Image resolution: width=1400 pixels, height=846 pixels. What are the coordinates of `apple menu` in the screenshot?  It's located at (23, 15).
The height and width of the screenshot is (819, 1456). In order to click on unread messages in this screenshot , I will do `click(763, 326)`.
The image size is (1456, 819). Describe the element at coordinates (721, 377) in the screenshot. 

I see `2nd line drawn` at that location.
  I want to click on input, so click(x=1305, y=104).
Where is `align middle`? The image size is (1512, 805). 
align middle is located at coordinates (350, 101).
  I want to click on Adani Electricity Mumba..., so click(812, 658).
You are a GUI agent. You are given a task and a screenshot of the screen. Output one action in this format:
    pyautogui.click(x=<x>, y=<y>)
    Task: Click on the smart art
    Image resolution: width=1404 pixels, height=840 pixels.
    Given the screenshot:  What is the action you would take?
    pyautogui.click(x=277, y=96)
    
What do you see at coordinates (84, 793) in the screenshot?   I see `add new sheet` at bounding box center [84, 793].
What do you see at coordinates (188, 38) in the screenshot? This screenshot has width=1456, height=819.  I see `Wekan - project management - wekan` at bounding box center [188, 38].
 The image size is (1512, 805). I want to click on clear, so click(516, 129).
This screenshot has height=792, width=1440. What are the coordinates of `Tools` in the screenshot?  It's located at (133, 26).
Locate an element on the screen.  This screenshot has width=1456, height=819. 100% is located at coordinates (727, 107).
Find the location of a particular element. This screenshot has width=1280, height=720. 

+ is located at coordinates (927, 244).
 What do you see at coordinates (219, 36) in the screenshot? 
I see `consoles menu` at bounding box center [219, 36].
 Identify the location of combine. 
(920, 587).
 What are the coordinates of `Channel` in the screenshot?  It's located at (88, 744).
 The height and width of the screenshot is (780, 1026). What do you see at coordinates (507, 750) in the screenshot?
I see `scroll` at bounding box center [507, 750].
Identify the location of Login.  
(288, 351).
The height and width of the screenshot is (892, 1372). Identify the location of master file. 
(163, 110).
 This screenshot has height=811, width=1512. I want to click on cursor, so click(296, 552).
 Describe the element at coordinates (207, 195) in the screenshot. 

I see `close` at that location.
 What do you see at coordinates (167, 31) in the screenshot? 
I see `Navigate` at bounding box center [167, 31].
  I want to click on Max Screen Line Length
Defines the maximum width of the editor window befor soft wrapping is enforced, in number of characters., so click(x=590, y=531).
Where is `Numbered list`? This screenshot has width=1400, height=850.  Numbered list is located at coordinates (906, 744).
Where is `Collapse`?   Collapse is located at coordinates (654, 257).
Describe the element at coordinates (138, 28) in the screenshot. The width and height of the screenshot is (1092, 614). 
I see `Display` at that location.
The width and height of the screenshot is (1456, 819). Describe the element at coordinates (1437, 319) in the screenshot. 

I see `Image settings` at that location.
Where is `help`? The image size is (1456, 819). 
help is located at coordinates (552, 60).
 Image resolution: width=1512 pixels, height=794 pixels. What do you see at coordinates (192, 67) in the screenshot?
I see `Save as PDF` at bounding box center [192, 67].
* * *
● Written task
Express the rows above as a Markdown table with the columns n and Line, giving each non-blank line its row number and leaving out the blank lines.

● Result of the exercise
| n | Line |
|---|---|
| 1 | Image resolution: width=1400 pixels, height=846 pixels. What are the coordinates of `apple menu` in the screenshot?  It's located at (23, 15). |
| 2 | The height and width of the screenshot is (819, 1456). In order to click on unread messages in this screenshot , I will do `click(763, 326)`. |
| 3 | The image size is (1456, 819). Describe the element at coordinates (721, 377) in the screenshot.  |
| 4 | I see `2nd line drawn` at that location. |
| 5 |   I want to click on input, so click(x=1305, y=104). |
| 6 | Where is `align middle`? The image size is (1512, 805).  |
| 7 | align middle is located at coordinates (350, 101). |
| 8 |   I want to click on Adani Electricity Mumba..., so click(812, 658). |
| 9 | You are a GUI agent. You are given a task and a screenshot of the screen. Output one action in this format: |
| 10 |     pyautogui.click(x=<x>, y=<y>) |
| 11 |     Task: Click on the smart art |
| 12 |     Image resolution: width=1404 pixels, height=840 pixels. |
| 13 |     Given the screenshot:  What is the action you would take? |
| 14 |     pyautogui.click(x=277, y=96) |
| 15 | What do you see at coordinates (84, 793) in the screenshot?   I see `add new sheet` at bounding box center [84, 793]. |
| 16 | What do you see at coordinates (188, 38) in the screenshot? This screenshot has width=1456, height=819.  I see `Wekan - project management - wekan` at bounding box center [188, 38]. |
| 17 |  The image size is (1512, 805). I want to click on clear, so click(516, 129). |
| 18 | This screenshot has height=792, width=1440. What are the coordinates of `Tools` in the screenshot?  It's located at (133, 26). |
| 19 | Locate an element on the screen.  This screenshot has width=1456, height=819. 100% is located at coordinates (727, 107). |
| 20 | Find the location of a particular element. This screenshot has width=1280, height=720.  |
| 21 | + is located at coordinates (927, 244). |
| 22 |  What do you see at coordinates (219, 36) in the screenshot?  |
| 23 | I see `consoles menu` at bounding box center [219, 36]. |
| 24 |  Identify the location of combine.  |
| 25 | (920, 587). |
| 26 |  What are the coordinates of `Channel` in the screenshot?  It's located at (88, 744). |
| 27 |  The height and width of the screenshot is (780, 1026). What do you see at coordinates (507, 750) in the screenshot? |
| 28 | I see `scroll` at bounding box center [507, 750]. |
| 29 | Identify the location of Login.   |
| 30 | (288, 351). |
| 31 | The height and width of the screenshot is (892, 1372). Identify the location of master file.  |
| 32 | (163, 110). |
| 33 |  This screenshot has height=811, width=1512. I want to click on cursor, so click(296, 552). |
| 34 |  Describe the element at coordinates (207, 195) in the screenshot.  |
| 35 | I see `close` at that location. |
| 36 |  What do you see at coordinates (167, 31) in the screenshot?  |
| 37 | I see `Navigate` at bounding box center [167, 31]. |
| 38 |   I want to click on Max Screen Line Length |
| 39 | Defines the maximum width of the editor window befor soft wrapping is enforced, in number of characters., so click(x=590, y=531). |
| 40 | Where is `Numbered list`? This screenshot has width=1400, height=850.  Numbered list is located at coordinates (906, 744). |
| 41 | Where is `Collapse`?   Collapse is located at coordinates (654, 257). |
| 42 | Describe the element at coordinates (138, 28) in the screenshot. The width and height of the screenshot is (1092, 614).  |
| 43 | I see `Display` at that location. |
| 44 | The width and height of the screenshot is (1456, 819). Describe the element at coordinates (1437, 319) in the screenshot.  |
| 45 | I see `Image settings` at that location. |
| 46 | Where is `help`? The image size is (1456, 819).  |
| 47 | help is located at coordinates (552, 60). |
| 48 |  Image resolution: width=1512 pixels, height=794 pixels. What do you see at coordinates (192, 67) in the screenshot? |
| 49 | I see `Save as PDF` at bounding box center [192, 67]. |